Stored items

--- START ---

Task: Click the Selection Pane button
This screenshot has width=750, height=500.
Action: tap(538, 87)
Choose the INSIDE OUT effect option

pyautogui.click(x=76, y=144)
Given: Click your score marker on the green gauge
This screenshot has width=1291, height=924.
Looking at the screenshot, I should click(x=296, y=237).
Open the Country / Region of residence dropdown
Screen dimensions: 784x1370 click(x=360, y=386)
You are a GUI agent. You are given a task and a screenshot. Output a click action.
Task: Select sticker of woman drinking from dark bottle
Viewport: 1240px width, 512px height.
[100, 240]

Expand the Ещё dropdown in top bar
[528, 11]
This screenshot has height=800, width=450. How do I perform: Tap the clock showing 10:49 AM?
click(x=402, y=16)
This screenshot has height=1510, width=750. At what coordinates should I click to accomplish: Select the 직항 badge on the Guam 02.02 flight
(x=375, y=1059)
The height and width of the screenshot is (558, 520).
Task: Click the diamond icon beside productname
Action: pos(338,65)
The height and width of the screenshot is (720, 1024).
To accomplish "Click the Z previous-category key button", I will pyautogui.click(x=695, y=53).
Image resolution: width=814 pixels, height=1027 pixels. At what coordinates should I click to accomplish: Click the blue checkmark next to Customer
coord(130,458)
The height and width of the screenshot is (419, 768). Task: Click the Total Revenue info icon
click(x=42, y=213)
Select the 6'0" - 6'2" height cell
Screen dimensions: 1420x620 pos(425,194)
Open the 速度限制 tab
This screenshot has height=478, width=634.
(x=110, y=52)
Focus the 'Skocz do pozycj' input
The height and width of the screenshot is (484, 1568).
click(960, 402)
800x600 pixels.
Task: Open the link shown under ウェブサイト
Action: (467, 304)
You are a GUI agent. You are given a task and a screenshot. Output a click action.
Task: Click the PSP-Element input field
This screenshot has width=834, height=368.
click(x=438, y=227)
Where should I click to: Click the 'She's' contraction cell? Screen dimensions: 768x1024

--- END ---

The answer must be a single number: how many lines in the data contain the string "button"?

• **Answer box**
2